HÁBITOS INCOMPATIBLES
Al principio no me extrañó su
comportamiento. Bueno, quizá un poco, pero pudo más el amor, o el deseo, o el
anhelo de compañía. Habituada a convivir con una familia un poco lunática pero respetuosa con los espacios, los silencios y las
excentricidades de cada uno, y admitiendo tener, por mi parte, algún que otro
hábito inusual, me resultó fácil hacer la vista gorda a los pequeños indicios de rarezas que se
fueron colando en nuestra cotidianidad.
Compartimos circunstancias de manera
plácida y sin sobresaltos. Plegándose él a mis costumbres, buscamos una casa
alejada del ruido urbano y cerca del campo, un lugar con jardín en el que la
naturaleza viva pudiera colarse en la casa, algo esencial para mí. Somos muy
distintos, y procuramos evitarnos durante el día, pero las noches compensan esas diferencias, y nos hacen felices.
No le gusta la carne poco hecha y dice
desaprobar el consumo de lácteos. Se alimenta principalmente de frutas y
verduras, y de vez en cuando, algo de pollo o pescado a la plancha, lo que le
mantiene extremadamente delgado y le da ese aspecto melancólico y soñador que
tanto me gusta. Es meticuloso y lento en la preparación de sus comidas: limpia,
trocea, cocina despacio. Es como un rito, me exaspera.
Vivimos
juntos desde hace tres meses. Tan lejanas a las suyas, mis rutinas alimentarias
le molestan, y hasta a veces creo que le repugnan, acostumbrado a ingerir hasta
el aburrimiento, día tras día, hojas verdes y frutos carnosos. Soy desordenada
en mis horarios y él evita estar
presente en mis comidas, como yo en las suyas. El hecho de ser tan distintos
nos aísla de nuestros respectivos mundos. Ha empezado a cultivar un huerto: le
relaja. Le he propuesto criar algún animal, preparar una pequeña granja: sería
bueno para los dos, pero él rechaza la idea de manera categórica.
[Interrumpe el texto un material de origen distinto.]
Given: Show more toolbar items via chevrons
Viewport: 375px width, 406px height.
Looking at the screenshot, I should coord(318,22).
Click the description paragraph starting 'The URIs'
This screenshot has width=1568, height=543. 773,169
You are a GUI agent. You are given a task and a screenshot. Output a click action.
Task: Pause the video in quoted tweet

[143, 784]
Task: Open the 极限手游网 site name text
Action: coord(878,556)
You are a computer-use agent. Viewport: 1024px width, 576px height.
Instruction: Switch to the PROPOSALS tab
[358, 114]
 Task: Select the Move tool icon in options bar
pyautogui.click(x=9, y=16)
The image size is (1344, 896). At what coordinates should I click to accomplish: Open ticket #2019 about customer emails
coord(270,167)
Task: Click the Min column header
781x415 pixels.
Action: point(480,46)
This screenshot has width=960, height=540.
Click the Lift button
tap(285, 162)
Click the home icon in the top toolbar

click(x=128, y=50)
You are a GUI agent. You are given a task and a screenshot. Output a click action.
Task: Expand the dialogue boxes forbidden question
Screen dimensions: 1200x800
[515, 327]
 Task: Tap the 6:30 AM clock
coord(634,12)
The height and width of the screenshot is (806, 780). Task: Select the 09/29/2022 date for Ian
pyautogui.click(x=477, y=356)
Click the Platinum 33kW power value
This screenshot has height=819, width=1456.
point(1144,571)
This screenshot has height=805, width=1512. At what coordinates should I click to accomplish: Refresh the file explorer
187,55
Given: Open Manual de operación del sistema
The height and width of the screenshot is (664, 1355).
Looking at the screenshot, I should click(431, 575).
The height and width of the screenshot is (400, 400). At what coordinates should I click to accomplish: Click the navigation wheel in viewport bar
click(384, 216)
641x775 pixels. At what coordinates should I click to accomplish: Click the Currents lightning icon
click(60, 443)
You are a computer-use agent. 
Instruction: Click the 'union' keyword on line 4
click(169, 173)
Mi familia le acepta con reservas:
desde que vivimos juntos, mi relación con ellos es distante. Le he invitado sin
éxito en repetidas ocasiones a probar cosas nuevas, haciendo hincapié en la
falta de proteínas de su dieta (en su defensa, he de decir que en otros ámbitos
de nuestra vida en común sí se muestra receptivo a los cambios y hasta muestra
una estimulante imaginación), y en el importante ahorro económico que supondría
para la economía doméstica el hecho de compartir (además de colchón) mesa y
menú, algo que, en un contable como él, creí que sería un argumento de peso. De
momento, se mantiene fiel a sus semillas, sus tomates ecológicos y a sus zumos vitamínicos. Es una obsesión.
Ya le he avisado de mi necesidad de
cambiar de casa con frecuencia. Confío en que lo entienda y me acompañe. En el
vecindario comienzo a notar las miradas torvas y desconfiadas que reconozco
como final de un ciclo. Gatos, pájaros, lagartijas… apenas entran ya en la
casa, pese a vivir en un hogar de puertas abiertas. Sólo me quedan los
insectos, bastante pobres e insípidos. Las lombrices, siempre a mano en caso de
necesidad, no me acaban de convencer: saben demasiado a campo, a tierra, a hojas verdes.